Menée à partir de 499 échantillons tumoraux prélevés sur des patients atteints d'un cancer gastrique et inclus dans un essai de phase III évaluant l'ajout de S-1 ou d'UFT (tégafur et uracile) au paclitaxel, cette étude identifie, à l'aide d'un algorithme d'apprentissage automatique, une signature génétique associée à la survie des patients

Objective : To date, there are no predictive biomarkers to guide selection of patients with gastric cancer (GC) who benefit from paclitaxel. Stomach cancer Adjuvant Multi-Institutional group Trial (SAMIT) was a 2×2 factorial randomised phase III study in which patients with GC were randomised to Pac-S-1 (paclitaxel +S-1), Pac-UFT (paclitaxel +UFT), S-1 alone or UFT alone after curative surgery.

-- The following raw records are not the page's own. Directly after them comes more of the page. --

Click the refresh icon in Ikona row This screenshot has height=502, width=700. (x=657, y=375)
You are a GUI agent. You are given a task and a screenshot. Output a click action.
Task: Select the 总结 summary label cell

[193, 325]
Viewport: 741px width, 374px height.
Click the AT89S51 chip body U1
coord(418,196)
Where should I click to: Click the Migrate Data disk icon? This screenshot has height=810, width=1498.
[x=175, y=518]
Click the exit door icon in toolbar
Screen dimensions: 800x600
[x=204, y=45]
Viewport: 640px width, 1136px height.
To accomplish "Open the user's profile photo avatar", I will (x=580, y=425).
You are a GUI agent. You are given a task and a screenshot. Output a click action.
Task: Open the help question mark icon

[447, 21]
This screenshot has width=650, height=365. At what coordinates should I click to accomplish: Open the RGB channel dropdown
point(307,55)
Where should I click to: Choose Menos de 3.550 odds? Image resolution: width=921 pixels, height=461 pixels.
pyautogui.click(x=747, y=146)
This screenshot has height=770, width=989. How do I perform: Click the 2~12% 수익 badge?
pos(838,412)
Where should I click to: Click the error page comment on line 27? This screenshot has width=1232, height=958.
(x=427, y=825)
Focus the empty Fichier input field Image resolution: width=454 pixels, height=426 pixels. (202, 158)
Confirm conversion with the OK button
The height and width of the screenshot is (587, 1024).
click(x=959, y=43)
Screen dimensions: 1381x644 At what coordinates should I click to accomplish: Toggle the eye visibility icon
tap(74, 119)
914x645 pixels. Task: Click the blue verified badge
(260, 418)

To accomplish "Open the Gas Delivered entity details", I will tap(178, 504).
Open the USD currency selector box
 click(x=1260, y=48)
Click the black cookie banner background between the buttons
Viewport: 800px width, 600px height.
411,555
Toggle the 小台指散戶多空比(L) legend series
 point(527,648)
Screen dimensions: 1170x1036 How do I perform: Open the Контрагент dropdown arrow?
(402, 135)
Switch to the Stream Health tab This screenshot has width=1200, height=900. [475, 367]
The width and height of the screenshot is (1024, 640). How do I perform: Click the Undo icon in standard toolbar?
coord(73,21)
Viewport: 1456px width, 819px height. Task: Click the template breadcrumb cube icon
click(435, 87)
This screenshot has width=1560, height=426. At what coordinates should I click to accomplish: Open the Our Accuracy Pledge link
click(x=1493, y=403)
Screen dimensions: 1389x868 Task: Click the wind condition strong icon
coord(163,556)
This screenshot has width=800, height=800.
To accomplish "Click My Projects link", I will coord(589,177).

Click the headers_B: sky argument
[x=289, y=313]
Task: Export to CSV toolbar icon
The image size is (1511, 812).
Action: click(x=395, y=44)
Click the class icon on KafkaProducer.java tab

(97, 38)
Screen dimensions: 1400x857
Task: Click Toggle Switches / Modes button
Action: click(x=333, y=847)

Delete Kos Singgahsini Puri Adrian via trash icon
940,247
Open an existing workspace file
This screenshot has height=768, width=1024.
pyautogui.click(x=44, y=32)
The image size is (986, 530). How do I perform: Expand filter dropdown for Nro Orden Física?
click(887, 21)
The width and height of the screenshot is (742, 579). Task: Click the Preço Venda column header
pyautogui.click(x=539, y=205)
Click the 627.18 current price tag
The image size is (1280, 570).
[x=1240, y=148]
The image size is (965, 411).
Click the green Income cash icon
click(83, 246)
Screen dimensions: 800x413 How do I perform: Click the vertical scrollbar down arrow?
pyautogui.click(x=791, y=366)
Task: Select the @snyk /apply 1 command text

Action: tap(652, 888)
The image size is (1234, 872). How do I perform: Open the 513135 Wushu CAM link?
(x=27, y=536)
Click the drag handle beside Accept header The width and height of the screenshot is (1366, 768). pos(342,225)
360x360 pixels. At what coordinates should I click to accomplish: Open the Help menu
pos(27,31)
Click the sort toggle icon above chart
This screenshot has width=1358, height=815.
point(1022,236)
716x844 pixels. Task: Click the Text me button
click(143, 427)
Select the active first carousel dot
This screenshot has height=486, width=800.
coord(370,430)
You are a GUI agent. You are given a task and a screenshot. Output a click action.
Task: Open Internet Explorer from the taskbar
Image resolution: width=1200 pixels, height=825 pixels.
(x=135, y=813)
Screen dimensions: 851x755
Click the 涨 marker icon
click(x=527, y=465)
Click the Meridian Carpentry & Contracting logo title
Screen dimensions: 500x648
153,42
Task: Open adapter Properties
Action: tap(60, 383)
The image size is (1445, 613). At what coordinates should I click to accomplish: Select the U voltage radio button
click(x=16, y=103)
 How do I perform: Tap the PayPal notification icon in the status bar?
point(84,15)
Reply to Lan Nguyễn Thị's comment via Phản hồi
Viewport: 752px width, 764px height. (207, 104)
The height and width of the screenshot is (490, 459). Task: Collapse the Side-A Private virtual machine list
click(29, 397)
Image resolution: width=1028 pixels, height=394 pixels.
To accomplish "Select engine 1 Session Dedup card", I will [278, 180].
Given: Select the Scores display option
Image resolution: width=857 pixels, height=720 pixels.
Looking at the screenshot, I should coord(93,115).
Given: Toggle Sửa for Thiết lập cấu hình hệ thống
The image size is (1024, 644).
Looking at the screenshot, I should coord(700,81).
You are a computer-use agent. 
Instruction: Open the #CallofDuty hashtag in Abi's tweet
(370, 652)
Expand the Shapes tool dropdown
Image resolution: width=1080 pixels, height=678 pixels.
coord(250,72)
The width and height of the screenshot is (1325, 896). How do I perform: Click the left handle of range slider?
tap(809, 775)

Design : The primary objective of this study was to identify a gene signature that predicts survival benefit from paclitaxel chemotherapy in GC patients. SAMIT GC samples were profiled using a customised 476 gene NanoString panel. A random forest machine-learning model was applied on the NanoString profiles to develop a gene signature. An independent cohort of metastatic patients with GC treated with paclitaxel and ramucirumab (Pac-Ram) served as an external validation cohort.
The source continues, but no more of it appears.